Maybe.  It's just that chip designers seems to like to use an extra
level of indirection for things that are out-of-the-way sorts of
things to access.  For things that you don't access often that would
take up a lot of register space, it only helps to make it indirect. 
For instance, consider the microcode for the video controller. 
Definitely going to be indirect.

> 
> > But most things won't be like that.  To write to, say, dX1dY is a
> > simple pointer dereference, having a different address from dX2dY.
> 
> I still do not see why it is good to have, e.g., gradients as PIO registers.
> These are properly command fields, or derived from other command fields.

See my other email.

> > Some addresses, like ones which target the rendering pipeline, dump
> > into a FIFO.  Some, like updating the cursor position, go direct.
> 
> Yes, understood.  In essence, the cursor acts like a completely separate
> piece of hardware.  This is good.  I'm just quibbling over matters of taste
> in the implemention.
> 
> > > > The cursor is only one of numerous things that will be accessible via
> > > > PIO.
> > >
> > > Right.  So I would like to suggest a two register interface that
> > > handles uploading any vector.  You write the number of the thing you
> > > want to upload and how many words it is into one register, then you
> > > write the words into the other (the data register).  This is
> > > economical, robust and extensible.
> >
> > We can really make the engine aperture as large as we want.  There's
> > no reason to do everything indirect like that.
> 
> It is not indirect.  I must have failed to explain.
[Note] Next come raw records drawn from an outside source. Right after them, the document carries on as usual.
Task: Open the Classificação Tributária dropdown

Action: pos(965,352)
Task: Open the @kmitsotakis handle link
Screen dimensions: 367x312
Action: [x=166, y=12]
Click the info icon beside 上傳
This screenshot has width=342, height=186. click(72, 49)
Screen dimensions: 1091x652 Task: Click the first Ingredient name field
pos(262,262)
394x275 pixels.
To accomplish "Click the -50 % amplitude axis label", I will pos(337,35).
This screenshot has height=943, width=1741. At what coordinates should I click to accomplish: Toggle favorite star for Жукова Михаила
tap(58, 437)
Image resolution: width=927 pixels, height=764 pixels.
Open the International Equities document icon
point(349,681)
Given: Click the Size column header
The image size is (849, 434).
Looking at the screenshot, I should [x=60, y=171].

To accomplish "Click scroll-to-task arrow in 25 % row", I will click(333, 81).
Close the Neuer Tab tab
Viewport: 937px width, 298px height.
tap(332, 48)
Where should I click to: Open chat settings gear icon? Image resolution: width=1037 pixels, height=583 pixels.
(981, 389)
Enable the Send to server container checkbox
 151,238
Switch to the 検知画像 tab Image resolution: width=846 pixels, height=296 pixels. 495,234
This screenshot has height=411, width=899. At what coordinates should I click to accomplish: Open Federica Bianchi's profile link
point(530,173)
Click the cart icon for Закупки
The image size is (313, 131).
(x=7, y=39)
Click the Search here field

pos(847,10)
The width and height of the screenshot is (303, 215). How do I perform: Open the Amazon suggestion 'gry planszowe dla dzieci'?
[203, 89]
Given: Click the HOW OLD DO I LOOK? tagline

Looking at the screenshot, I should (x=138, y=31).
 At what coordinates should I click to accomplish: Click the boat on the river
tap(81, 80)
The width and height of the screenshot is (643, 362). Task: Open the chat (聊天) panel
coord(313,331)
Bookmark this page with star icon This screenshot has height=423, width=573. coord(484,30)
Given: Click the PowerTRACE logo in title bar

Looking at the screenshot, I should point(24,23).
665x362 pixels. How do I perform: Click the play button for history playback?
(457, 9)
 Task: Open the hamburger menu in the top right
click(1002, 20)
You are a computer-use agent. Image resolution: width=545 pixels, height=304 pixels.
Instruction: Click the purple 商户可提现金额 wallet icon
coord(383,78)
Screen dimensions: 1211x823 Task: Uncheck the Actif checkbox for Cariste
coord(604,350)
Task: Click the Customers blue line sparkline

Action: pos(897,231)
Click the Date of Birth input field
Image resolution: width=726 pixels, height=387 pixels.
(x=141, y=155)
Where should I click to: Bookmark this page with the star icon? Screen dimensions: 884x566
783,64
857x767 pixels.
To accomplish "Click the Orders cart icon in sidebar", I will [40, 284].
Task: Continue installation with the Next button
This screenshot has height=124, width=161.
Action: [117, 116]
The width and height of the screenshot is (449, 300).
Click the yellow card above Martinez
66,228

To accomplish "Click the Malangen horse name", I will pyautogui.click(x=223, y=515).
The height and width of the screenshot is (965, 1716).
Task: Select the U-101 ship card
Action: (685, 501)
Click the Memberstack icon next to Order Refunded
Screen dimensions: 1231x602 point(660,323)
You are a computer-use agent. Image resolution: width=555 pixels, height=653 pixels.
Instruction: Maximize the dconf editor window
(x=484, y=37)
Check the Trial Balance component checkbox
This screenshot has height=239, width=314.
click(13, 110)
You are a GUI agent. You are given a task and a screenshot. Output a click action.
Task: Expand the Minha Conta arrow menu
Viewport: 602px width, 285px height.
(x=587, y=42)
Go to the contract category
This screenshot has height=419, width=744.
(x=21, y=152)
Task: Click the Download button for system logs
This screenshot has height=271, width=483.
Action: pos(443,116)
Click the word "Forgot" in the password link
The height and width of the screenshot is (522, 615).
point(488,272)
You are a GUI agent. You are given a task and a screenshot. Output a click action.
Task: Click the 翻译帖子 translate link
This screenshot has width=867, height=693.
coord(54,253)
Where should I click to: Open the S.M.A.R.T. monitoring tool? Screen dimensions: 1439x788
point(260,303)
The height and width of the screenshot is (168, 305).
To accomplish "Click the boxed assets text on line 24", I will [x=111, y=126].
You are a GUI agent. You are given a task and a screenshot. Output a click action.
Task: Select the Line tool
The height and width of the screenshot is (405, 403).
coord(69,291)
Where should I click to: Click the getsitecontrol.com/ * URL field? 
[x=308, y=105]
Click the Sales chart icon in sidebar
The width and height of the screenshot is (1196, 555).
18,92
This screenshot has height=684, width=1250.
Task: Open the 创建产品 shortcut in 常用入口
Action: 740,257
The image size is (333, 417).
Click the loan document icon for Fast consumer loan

It is just a succession
> of pokes into a single data register, autoincrementing the on-card
> destination.  

Below this point, you lose me.

> Poking the "number of the thing" into the control register
> selects which card vector we are loading and initializes the autoincrement.
> This is about as simple as you can get, and general to boot.
> 
> Sure, at the moment, there are only two vectors needing loading, and that is
> on the assumption that you eventually buy my argument about having a page
> vector for the ring buffer.  But that is enough to justify it, and in
> future, we might come up with other vectors that want sequential loading.
> 
> > > > All engine registers (for
> > > > reading), the engine write fifo, debug, status, interrupt control,
> > > > etc., etc. will be accessible via PIO.  Basically, via PIO, you'll be
> > > > able to access all priveleged and unpriveleged registers.
> > >
> > > I see why you'd want to read engine registers by PIO (since there is no
> > > other way) but not why you would want to write them, except for
> > > debugging.  Doing 2D graphics via PIO makes zero sense to me.
> >
> > The first X11 driver prototype will use all PIO to control the engine.
> >  Why?  Because it's quickest and easiest to do it that way.  We need
> > to ramp up quickly so that we can start looking for hardware bugs.
> 
> The DMA buffers are an essential component.  Without them, we don't have a
> card in my opinion.  So why not debug that right from the beginning?
> Getting the interface and synchronization to the card working reliably and
> efficiently at the driver level is a long lead item.  It doesn't make sense
> to delay it.

It doesn't make sense to delay initial ramp-up in the testing,
especially when some of our test environments make it impossible or
inconvenient to do DMA.

Also, say you have a bug that you're trying to work out, and being
able to poke one register at a time helps in that?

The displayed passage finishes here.